For citation, please use:
Lukyanov, F.A., 2026. Correcting Mistakes. Russia in Global Affairs, 24(1), pp. 5–6. DOI: 10.31278/1810-6374-2026-24-1-5-6
A quarter-century ago, in January 2001, George W. Bush took the oath of office as President of the United States. “If our country does not lead the cause of freedom, it will not be led,” he proclaimed at his inauguration. “Civility is not a tactic or a sentiment. It is the determined choice of trust over cynicism, of community over chaos.”
Bush took the reins at probably the height of America’s global power. In the decade after his father had declared victory in the Cold War, no one dared challenge U.S. dominance. Soon that would fundamentally change. 9/11 revealed forces that even the mighty U.S. could not crush, and sparked a chain reaction that would sweep away the ‘unipolar moment’ in just over two decades. And the global financial crisis in the fall of 2008, triggered by the collapse of the American mortgage market at the end of Bush’s second term, rang the death knell for liberal globalization.
The U.S. National Security Strategy released in December 2025, by the administration of another Republican president, seems quite critical of the post-Cold-War period. American strategies “have not clearly defined what we want,” but instead “stated vague platitudes” and “often misjudged what we should want.”
The irony of history. George W. Bush, who inaugurated the era of ‘endless wars’ that is now so condemned in Washington, was initially considered a moderate pragmatist, expected to follow in the footsteps of his realist father and to replace the leftist Clintonites with their democratizing fervor. But 9/11 turned everything upside down, fusing national security concerns and the neoconservative obsession with world revolution.
This is all quite natural. Faced with a threat from nowhere (or everywhere), a deeply ideological, monopolistic power activated every tool at its disposal. But, just as naturally, every tool was damaged in the process. The U.S.’s military was overstretched, its ideology was weaponized and thus discredited, its ends and means were confused.
Twenty-five years is long enough for serious changes even in calmer times—let alone now, when ten years are compressed into one. In a quarter-century, the ‘American empire’ of Bush’s early tenure (before the Iraq debacle) has given way to the ‘American republic’ invoked by Trumpists. True, critics will say that Bush’s “determined choice” has also been reversed, replacing trust with cynicism and community with chaos. But slogans exist to be turned inside-out whenever necessary. And cynicism is more palatable when frank than when veiled. Compare Trump to the recently deceased Dick Cheney.
American politics, in 2026, are a matter of trying to correct the mistakes that were made during the ‘end of history.’ Such mistakes are many; the U.S. set the global agenda and is principally responsible for the current situation.
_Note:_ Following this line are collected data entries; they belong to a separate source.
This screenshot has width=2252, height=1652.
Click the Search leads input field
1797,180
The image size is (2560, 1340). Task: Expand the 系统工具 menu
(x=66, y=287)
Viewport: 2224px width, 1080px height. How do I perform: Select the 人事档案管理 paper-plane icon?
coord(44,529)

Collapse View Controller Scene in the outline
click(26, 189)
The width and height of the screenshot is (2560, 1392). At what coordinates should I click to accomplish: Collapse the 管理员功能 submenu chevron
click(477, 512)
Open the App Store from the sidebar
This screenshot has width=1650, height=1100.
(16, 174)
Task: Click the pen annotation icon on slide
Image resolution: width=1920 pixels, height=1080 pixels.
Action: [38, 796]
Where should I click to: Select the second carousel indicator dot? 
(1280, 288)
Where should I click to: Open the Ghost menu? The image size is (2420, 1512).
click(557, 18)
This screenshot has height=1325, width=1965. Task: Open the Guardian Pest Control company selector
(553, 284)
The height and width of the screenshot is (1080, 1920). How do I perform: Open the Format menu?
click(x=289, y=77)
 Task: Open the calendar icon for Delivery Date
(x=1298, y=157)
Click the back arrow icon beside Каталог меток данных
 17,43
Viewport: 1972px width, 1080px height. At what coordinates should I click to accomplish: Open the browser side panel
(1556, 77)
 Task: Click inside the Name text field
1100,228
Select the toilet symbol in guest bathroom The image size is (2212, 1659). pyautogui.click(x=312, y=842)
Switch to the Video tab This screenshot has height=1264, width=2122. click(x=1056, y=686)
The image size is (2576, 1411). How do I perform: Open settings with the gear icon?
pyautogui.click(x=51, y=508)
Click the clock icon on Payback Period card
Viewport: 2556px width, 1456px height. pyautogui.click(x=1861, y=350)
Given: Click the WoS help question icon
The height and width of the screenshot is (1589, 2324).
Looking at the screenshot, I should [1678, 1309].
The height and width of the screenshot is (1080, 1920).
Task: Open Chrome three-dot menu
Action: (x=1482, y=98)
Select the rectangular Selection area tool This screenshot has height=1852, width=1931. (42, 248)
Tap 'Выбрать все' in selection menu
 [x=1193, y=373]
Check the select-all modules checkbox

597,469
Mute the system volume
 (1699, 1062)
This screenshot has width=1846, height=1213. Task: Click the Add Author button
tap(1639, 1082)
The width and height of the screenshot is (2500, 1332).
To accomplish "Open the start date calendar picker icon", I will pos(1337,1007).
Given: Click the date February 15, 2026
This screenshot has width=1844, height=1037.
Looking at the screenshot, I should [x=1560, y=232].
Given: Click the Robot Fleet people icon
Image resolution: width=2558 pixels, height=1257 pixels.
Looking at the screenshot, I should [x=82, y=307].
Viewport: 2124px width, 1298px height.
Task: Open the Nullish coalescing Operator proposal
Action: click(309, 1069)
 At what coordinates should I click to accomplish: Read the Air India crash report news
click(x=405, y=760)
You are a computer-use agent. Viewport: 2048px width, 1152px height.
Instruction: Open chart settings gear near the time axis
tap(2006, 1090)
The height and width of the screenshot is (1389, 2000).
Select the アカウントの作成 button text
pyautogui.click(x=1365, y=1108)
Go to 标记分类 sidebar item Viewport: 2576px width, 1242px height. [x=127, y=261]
But unless another black swan throws everything into disarray, the Americans will take lessons from all this that are applicable to them. As for the rest of us, we should take a cue from the self-reflecting superpower, rethinking our goals and strategies in a world without hegemony. A more open, competitive, and anarchic environment offers various opportunities, but is also extremely unforgiving of mistakes, perhaps even more than the centralized ‘liberal world order’ was. Greater reward, greater risk.